Alright, you've got me going, lol. Here are my thoughts on this, overall.
IMO, that emphasis is because of too much right brain, which is why both right and left are necessary to me. The problem is that some people focus so hard on their right brain that they only flip the problem, where it's all right and no left... which is what makes me wonder about these training methods- do they TRY to avoid the left brain, or is it natural, and so different from the normal left-brained thinking that they are more noticed than, let's say, training methods that use both?

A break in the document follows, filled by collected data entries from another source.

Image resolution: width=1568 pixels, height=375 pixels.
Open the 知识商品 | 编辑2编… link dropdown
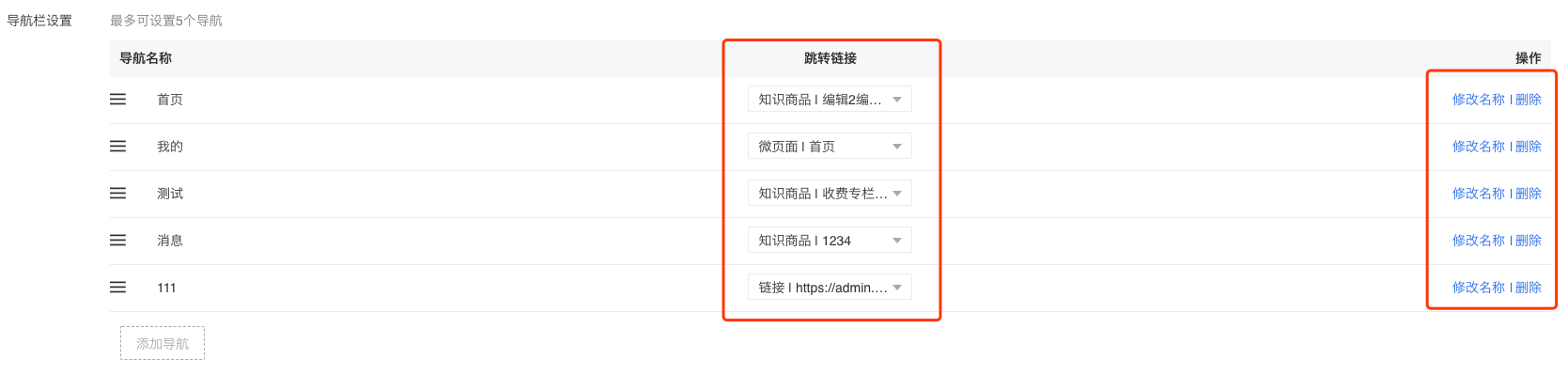(830, 99)
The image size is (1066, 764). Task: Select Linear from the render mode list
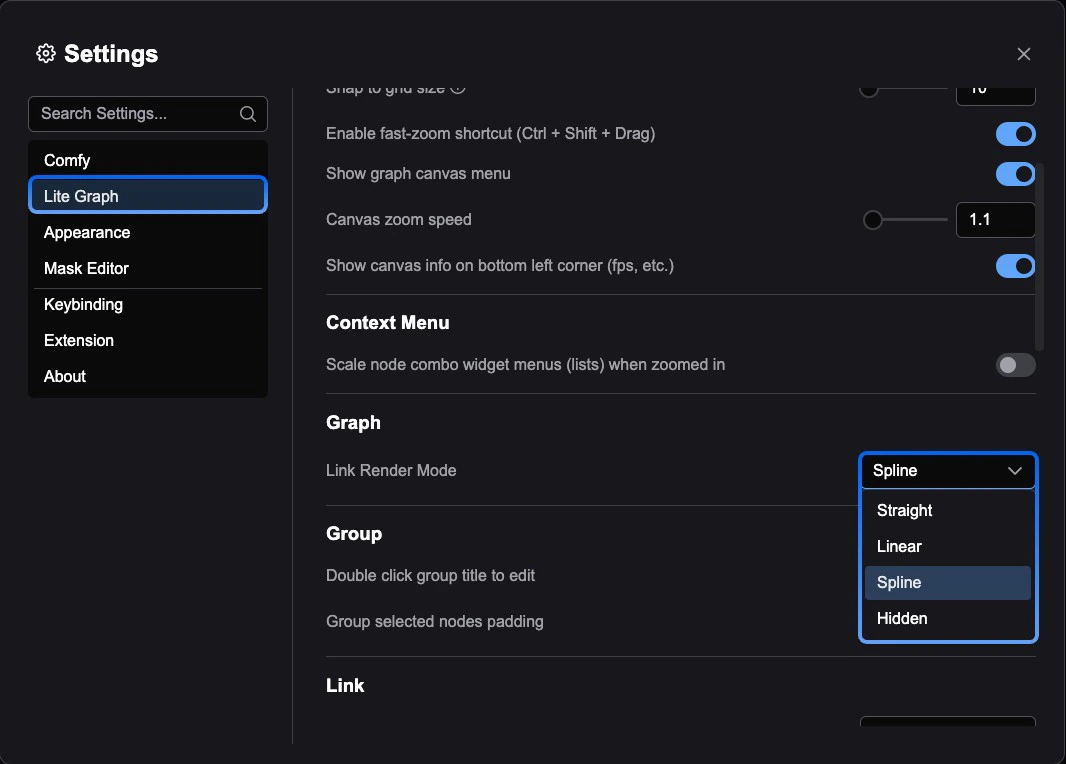pos(899,546)

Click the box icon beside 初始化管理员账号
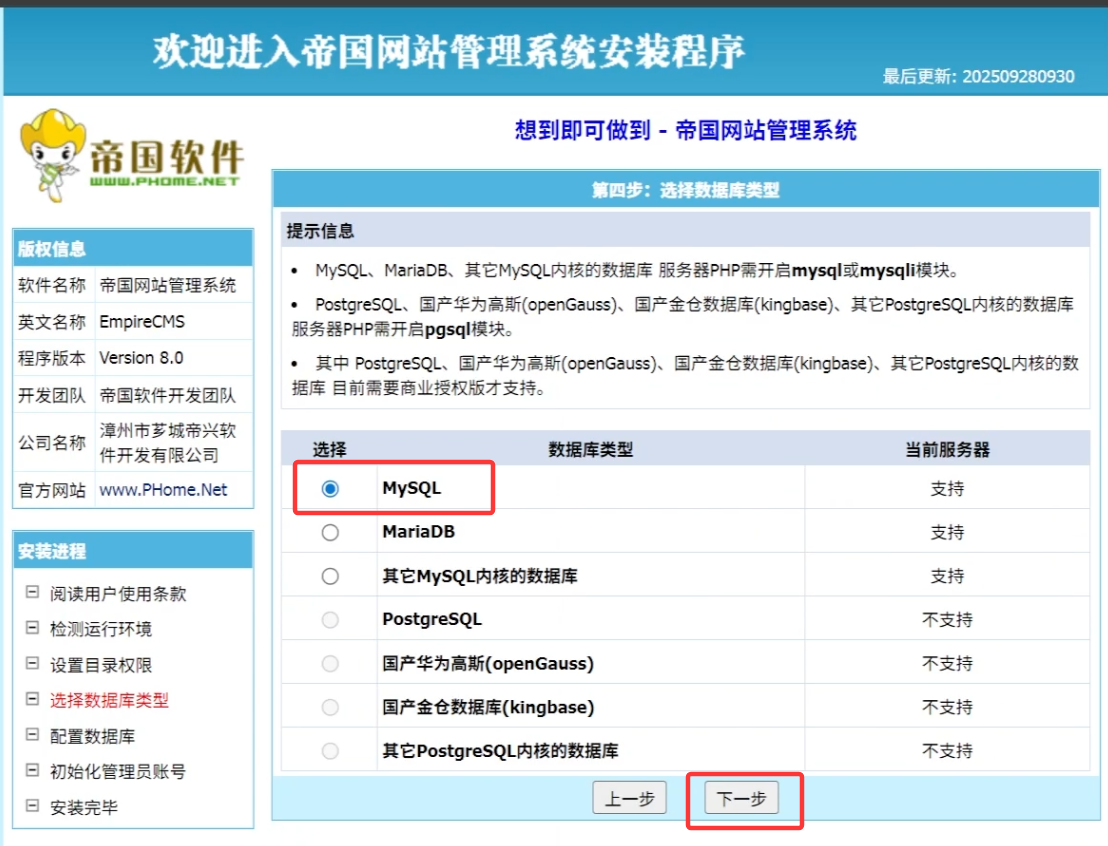(32, 771)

Making a horse carry out a maneuver requires analytical thinking- praise the horse when he does well, discipline him when he does something bad. Give and take. My issue with this is that the ending for this is a horse that is a machine. Specified to one thing or the other. Logic says that this is what you want. On the flip side, the feelings, which associate with the right brain, make you not want to push the horse, not want to discipline him, let him get away with things to make him comfortable. As long as the horse is happy, it doesn't matter. The best trainers generally have some sort of a mix between right and left- because it's absolutely necessary. When a horse tries to bite you to get his grain, you don't let him do it to make him happy, which is what pure feeling would mean- you discipline him, which is a left-brain concept.
I'm not sure if I'm making sense, since these are just my garbled thoughts that I typed without correction... oh well

hope I didn't bore anyone.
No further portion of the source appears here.